Text excerpt:
-------------------------

Tuesday a cameraman for an Iranian television channel was killed at about noon in the Amariya neighborhood of Baghdad. The victim’s identity, and the circumstances of his death, remained unclear. (This may be the same incident as in the entry above.)

According to the Committee to Protect Journalists, based in New York, at least 74 journalists, 53 of them Iraqis, have died in Iraq since the American-led invasion in March 2003.

Three Iraqi soldiers were killed Tuesday evening when a suicide car bomber attacked a checkpoint in the northern city of Tal Afar.

Early Wednesday three roadside bombs exploded in central Baghdad near a group of laborers seeking work, killing three people and wounding nine.

A U.S. soldier died Tuesday during fighting in Anbar province.

In Baquba, north of Baghdad, gunmen killed the chief of the traffic police, Ahmed Abdel Hussein, and one of his bodyguards.

-------------------------

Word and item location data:
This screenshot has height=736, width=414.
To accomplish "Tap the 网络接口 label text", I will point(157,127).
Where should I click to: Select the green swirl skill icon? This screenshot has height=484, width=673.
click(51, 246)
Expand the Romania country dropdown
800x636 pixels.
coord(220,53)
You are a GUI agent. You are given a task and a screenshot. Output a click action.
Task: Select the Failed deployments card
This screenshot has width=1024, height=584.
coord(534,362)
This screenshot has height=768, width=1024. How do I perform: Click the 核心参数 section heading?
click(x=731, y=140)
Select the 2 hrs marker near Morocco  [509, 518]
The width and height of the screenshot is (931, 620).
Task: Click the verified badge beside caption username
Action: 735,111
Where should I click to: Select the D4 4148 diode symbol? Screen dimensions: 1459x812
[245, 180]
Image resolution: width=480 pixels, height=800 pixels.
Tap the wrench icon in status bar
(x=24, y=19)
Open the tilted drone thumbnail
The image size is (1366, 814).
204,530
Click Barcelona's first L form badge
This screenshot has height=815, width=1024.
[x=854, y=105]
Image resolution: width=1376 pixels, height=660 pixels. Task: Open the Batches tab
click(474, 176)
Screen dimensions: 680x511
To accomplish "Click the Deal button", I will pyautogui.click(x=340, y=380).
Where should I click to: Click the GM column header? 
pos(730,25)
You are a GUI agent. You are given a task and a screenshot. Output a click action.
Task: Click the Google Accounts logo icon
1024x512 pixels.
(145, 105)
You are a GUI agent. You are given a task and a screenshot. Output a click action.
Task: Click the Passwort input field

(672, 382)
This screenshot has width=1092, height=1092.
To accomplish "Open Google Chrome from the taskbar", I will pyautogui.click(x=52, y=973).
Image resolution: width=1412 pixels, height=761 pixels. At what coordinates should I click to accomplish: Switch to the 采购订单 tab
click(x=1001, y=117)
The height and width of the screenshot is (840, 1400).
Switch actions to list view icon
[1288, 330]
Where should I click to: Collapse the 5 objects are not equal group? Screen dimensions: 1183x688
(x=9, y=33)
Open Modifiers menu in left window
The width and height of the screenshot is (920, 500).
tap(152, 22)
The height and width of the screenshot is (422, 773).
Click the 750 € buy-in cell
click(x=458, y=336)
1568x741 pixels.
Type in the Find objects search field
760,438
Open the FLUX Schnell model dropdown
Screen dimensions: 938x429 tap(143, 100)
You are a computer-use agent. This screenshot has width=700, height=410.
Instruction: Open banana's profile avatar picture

-------------------------

Requirements:
Resume the news report on deaths in Iraq, carrying it on from its last sentence.

Task output:
On Wednesday, two traffic police colonels were killed and two guards wounded in a drive-by shooting in Khalis.

A police patrol was hit by a roadside bomb in the northern city of Mosul, killing one policeman and injuring four.

A man was killed when a bomb he was planting on a highway in northern Baghdad exploded.

Two unidentified bodies, showing signs of torture and gunshot wounds to the head, were found in northwestern Baghdad.

Tuesday a gunman was killed and another wounded in fighting between commandos and unidentified armed men in Jihad, the Baghdad neighborhood where marauding gunmen executed dozens of people in mob violence last month.

“Plan to kill everyone you meet”: Ramadi, the capital of Iraq's western Anbar province, has sunk into virtual anarchy under the stranglehold of a skilled, well-financed and ruthless insurgency. Now, for the first time, U.S. and Iraqi forces are engaged in a block-by-block campaign to retake the area.

The U.S. strategy here aims to avoid a full-scale military onslaught like the one that demolished much of the nearby city of Fallujah in November 2004, flattening hundreds of homes, emptying it of people and leaving it struggling to rebuild. The senior U.S. commander in Ramadi, Army Col. Sean MacFarland, does not rule out major combat operations. But he makes it clear he sees no value in sending U.S. troops "crashing through like a bull in a china shop."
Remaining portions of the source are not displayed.